Plain objects cover simple settings. When you need mappers or conditional logic, pass a function that receives the Request instance and returns a modified one:

const configured = sdk.$configure({
// Base retry for all requests
"*": { retry: 3 },

// Normalize the API's snake_case into camelCase for the frontend
"users.$get": (request) => request.setResponseMapper(snakeToCamelMapper).setCache(true).setCacheTime(30000),

// Attach the org header that the billing API requires
"billing.invoices.$get": (request) => request.setHeaders({ "X-Org-Id": getCurrentOrgId() }),
});

Every Request setter is available: mappers, headers, auth, mocks, interceptors.

SDK-level mocks for testing

Instead of maintaining a separate network mock layer, mock directly on the SDK:

export const testSdk = sdk.$configure({
"users.$get": (req) => req.setMock(() => ({ data: [{ id: 1, name: "Alice" }] })),
"users.$userId.$get": (req) => req.setMock(() => ({ data: { id: 1, name: "Alice" } })),
"billing.invoices.$get": (req) => req.setMock(() => ({ data: [] })),
});

Import testSdk instead of sdk in your test setup. No interceptors, no service workers, no polyfills.


Application order

When multiple keys match a single request, they stack in a fixed order:

  1. Global ("*") - applied first, base defaults
  2. Endpoint groups ("/users", "/admin/*") - domain-level policies
  3. Dot-path keys ("users.$get") - per-request overrides, wins on conflict

Each level preserves settings from earlier levels unless it explicitly overrides them.

const configured = sdk.$configure({
// Retry everything 3 times by default
"*": { retry: 3 },
// Cache all user-related endpoints
"/users": { cache: true },
// Deduplicate only the user list fetch
"users.$get": { deduplicate: true },
});

const request = configured.users.$get;
// Result: retry: 3 + cache: true + deduplicate: true

Set global defaults once, add domain-level policies per resource, and fine-tune individual endpoints only when needed.


Socket SDK

@hyper-fetch/sockets uses the same pattern.

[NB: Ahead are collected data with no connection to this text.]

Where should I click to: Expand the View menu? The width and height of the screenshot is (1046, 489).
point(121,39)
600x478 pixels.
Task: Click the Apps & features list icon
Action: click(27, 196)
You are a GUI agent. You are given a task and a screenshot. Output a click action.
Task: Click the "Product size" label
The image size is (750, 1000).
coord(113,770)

Leaf keys are $listener and $emitter instead of HTTP methods:

import { createSocketSdk } from "@hyper-fetch/sockets";

const sdk = createSocketSdk<typeof socket, MyChatSchema>(socket);

sdk.chat.messages.$listener.listen(({ data }) => {
appendMessage(data.text, data.user);
});

sdk.chat.messages.$emitter.emit({ payload: { text: "Hello!" } });

Configuration uses the same 3-level order and supports both objects and functions:

const configured = sdk.$configure({
// Auto-reconnect all socket listeners
"*": { options: { reconnect: true } },
// Prioritize chat topic delivery
"chat/*": { options: { priority: "high" } },
// Sanitize outgoing messages before sending
"chat.messages.$emitter": (instance) => instance.setPayloadMapper(sanitizeMessage),
});

Dot-path keys narrow the callback type automatically: $listener keys receive ListenerInstance, $emitter keys receive EmitterInstance.

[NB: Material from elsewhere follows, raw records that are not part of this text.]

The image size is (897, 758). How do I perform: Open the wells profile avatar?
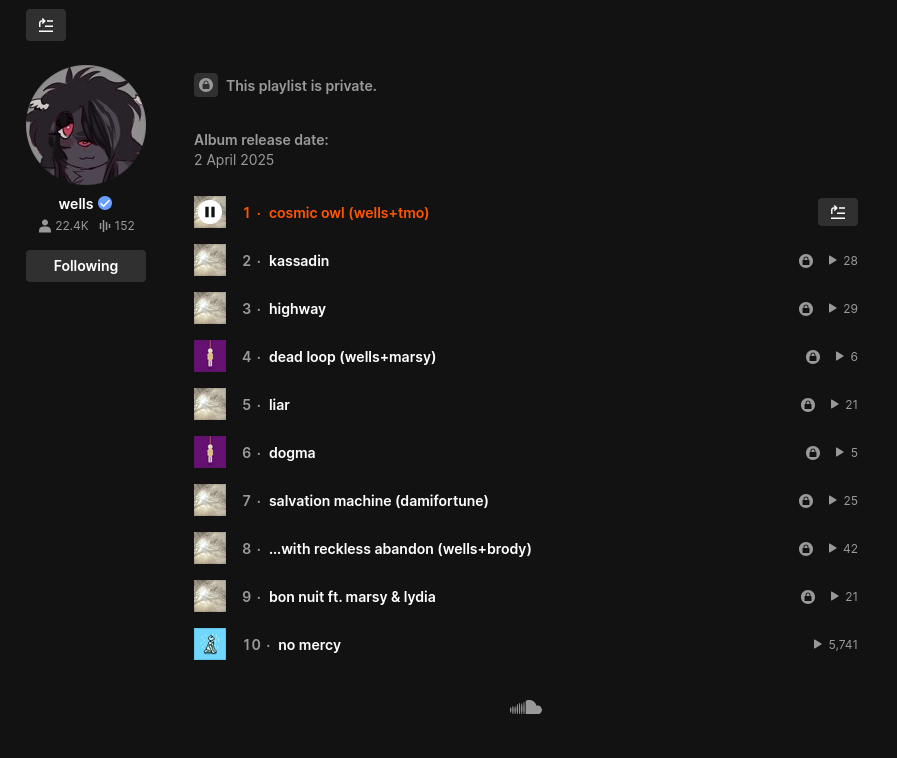click(86, 125)
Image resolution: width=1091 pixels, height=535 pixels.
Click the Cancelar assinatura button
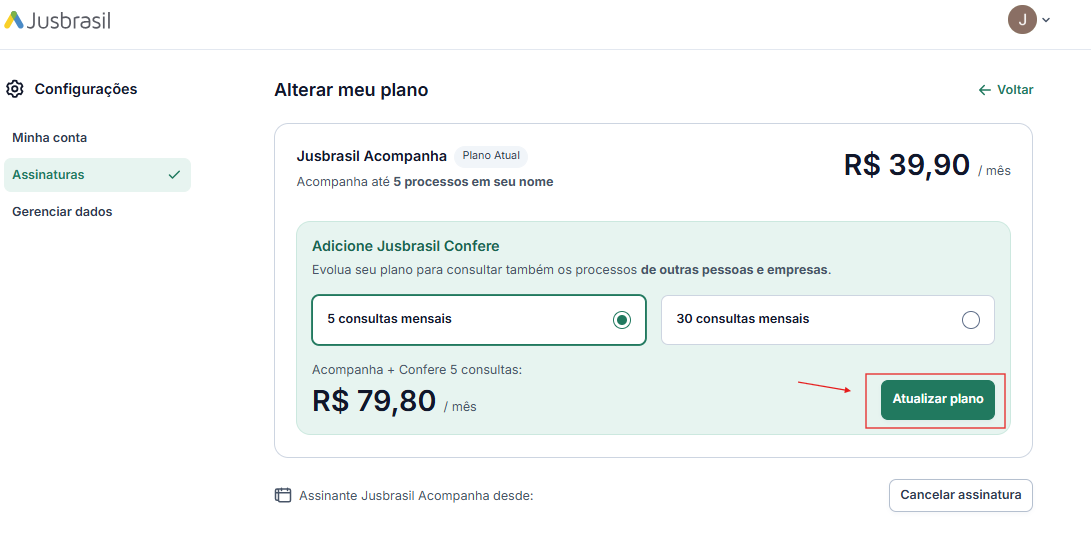point(960,495)
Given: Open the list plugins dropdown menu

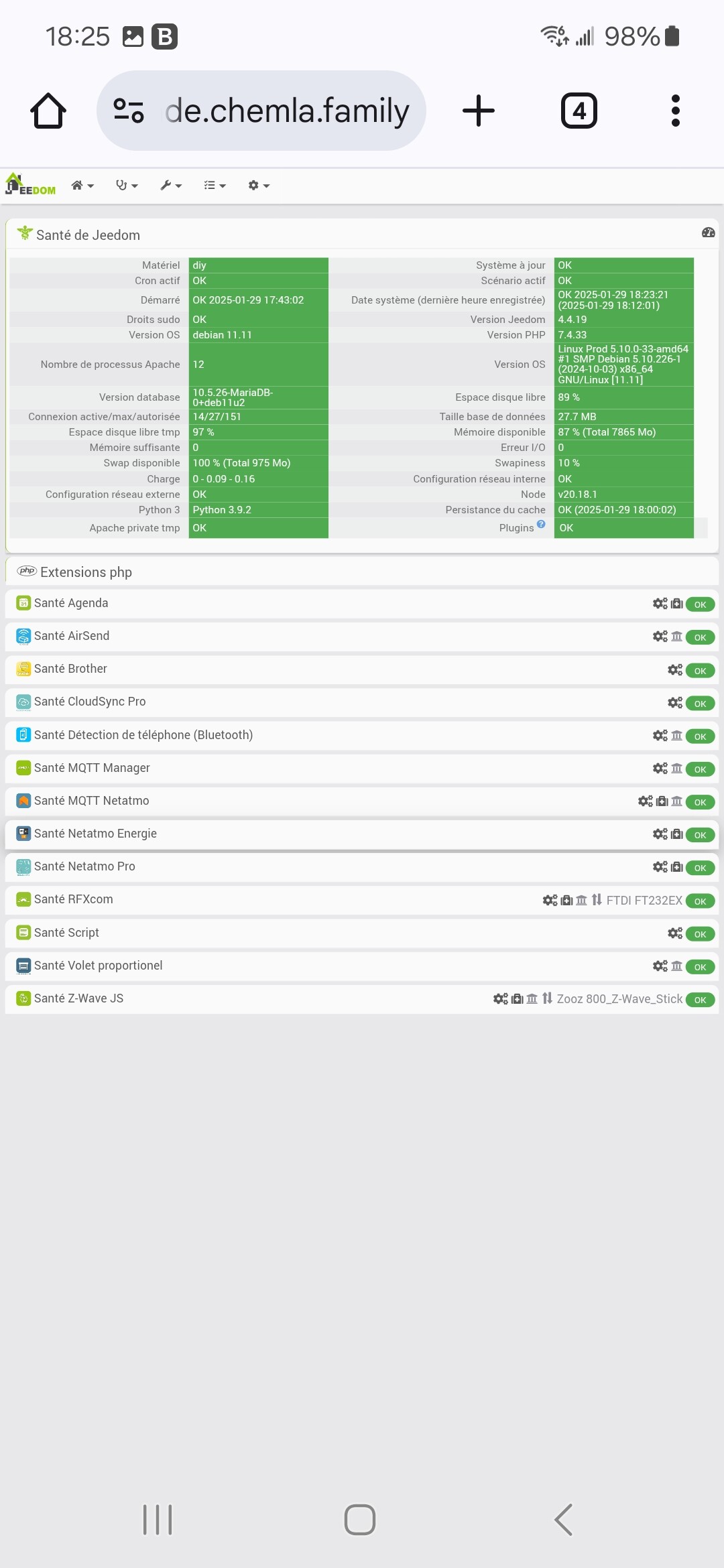Looking at the screenshot, I should 215,186.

Splitting config across files

When your app grows past a dozen endpoints, split configuration by domain:

config/users.ts
import { createConfiguration } from "@hyper-fetch/core";

export const usersConfig = createConfiguration<ApiSchema>()({
// Normalize and cache the user list
"users.$get": (request) => request.setResponseMapper(snakeToCamelMapper).setCache(true),
// Require auth, allow stale data for 5s on profile pages
"users.$userId.$get": (request) => request.setAuth(true).setStaleTime(5000),
});
config/billing.ts
export const billingConfig = createConfiguration<ApiSchema>()({
// Cache invoices for 1 minute
"billing.invoices.$get": { cache: true, cacheTime: 60000 },
// Never retry invoice creation
"billing.invoices.$post": { retry: 0 },
});
sdk.ts
export const api = createSdk(client).$configure(usersConfig).$configure(billingConfig);

Keys are validated against your schema at compile time. A typo in "users.$gett" fails the build, not a production request.